Wo spielt die Handlung des Artikels?

Berlin

Worum geht es in einem Satz?

Der Spitzenkandidat der Berliner Grünen, Werner Graf, will den Autoverkehr in Berlin weiter reduzieren, um weniger Unfallopfer und geringere Feinstaubbelastung zu erreichen, und fordert eine gerechte Aufteilung des öffentlichen Raums mit dem Ziel, dass Verkehrsmittel wie Rad, Bahn und Bus stärker genutzt werden.

Was war der Auslöser für den Vorfall?

  • Zu viele Unfallopfer und große Probleme mit der Feinstaubbelastung in der Stadt
  • Jahrzehntelang Politik ausschließlich für den Autoverkehr
  • Kritik an der „Auto-First-Politik“ der CDU, die dazu führt, dass vor allem Autofahrer im Stau stehen
  • Notwendigkeit, den Platz im öffentlichen Raum gerecht aufzuteilen

Wie hat die Öffentlichkeit oder Politik reagiert?

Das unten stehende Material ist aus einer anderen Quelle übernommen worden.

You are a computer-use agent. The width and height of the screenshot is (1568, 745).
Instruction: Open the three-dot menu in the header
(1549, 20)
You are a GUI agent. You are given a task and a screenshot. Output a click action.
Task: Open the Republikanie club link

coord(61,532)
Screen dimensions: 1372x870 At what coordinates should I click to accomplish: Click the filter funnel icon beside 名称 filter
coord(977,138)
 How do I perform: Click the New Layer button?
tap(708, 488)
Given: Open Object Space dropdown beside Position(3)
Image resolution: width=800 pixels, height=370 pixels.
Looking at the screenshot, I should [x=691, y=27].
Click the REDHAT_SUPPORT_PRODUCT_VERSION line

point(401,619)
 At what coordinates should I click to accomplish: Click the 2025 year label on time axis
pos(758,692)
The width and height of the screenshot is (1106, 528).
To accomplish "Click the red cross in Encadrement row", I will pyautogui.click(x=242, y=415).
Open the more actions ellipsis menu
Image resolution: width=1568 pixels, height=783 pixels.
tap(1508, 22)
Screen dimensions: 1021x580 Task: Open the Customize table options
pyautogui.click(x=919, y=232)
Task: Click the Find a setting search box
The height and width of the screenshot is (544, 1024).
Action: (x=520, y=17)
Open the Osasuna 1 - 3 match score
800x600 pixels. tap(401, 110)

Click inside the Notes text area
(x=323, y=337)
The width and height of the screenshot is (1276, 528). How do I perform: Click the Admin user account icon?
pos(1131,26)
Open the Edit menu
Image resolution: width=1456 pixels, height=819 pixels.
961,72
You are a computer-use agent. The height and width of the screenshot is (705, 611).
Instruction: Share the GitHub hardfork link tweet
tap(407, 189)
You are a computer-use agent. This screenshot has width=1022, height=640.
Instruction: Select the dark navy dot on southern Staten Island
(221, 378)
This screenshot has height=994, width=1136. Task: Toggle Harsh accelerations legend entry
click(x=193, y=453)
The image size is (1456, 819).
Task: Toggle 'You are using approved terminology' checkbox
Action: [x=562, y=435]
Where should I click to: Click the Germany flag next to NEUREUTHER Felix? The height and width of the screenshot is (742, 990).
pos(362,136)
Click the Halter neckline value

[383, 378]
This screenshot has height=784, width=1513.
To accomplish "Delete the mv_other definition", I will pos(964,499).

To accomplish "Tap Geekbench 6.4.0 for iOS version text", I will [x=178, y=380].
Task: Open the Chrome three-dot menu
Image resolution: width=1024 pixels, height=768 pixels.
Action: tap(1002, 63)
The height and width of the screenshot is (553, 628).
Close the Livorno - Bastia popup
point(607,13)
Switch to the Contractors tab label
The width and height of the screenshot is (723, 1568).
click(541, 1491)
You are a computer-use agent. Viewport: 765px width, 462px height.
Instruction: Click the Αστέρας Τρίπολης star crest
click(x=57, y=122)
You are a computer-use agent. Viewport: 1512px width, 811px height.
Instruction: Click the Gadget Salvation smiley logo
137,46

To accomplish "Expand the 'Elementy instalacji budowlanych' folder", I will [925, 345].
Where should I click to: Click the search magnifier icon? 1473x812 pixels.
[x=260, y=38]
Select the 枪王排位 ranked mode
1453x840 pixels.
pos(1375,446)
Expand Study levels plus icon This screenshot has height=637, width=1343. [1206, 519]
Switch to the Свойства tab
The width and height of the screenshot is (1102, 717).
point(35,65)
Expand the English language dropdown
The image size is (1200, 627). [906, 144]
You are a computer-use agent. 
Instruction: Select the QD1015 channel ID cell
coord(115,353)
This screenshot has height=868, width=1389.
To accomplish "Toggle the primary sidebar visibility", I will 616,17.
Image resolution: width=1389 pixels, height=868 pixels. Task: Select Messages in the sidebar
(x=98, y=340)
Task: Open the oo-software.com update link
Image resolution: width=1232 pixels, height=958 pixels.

  • Keine Reaktion von Politik, Öffentlichkeit oder Medien wird beschrieben

Welche Konsequenzen werden genannt?

  • Weniger Autoverkehr in der Stadt
  • Reduktion von Unfallopfern durch mehr Verkehrssicherheit
  • Verringerung der Feinstaubbelastung in der Stadt
  • Gerechtere Aufteilung des öffentlichen Raums
  • Verlässlicherer und sichererer Verkehr für alle Verkehrsmittel
  • Autos müssen im Straßenraum ihren Platz teilweise abgeben
  • Entlastung vom Stau und bessere Verkehrsflüsse durch mehr Umstieg auf Fahrrad sowie Bus und Bahn
  • Strengere Vorgaben für verkehrsberuhigende Maßnahmen, die belastbar ermittelt werden müssen
  • Berücksichtigung der Auswirkungen auf Anwohner, Wirtschaftsverkehr und angrenzendes Gewerbe
  • Zusätzliche Belastungsfaktoren für Polizei, Feuerwehr und Rettungsdienste müssen besonders ermittelt werden

Gibt es bereits eine Stellungnahme?

Ja — Werner Graf wird mit mehreren wörtlichen Stellungnahmen zitiert („Wir wollen weniger Autoverkehr in der Stadt…“; „Jahrzehntelang ist in Berlin…“ usw.).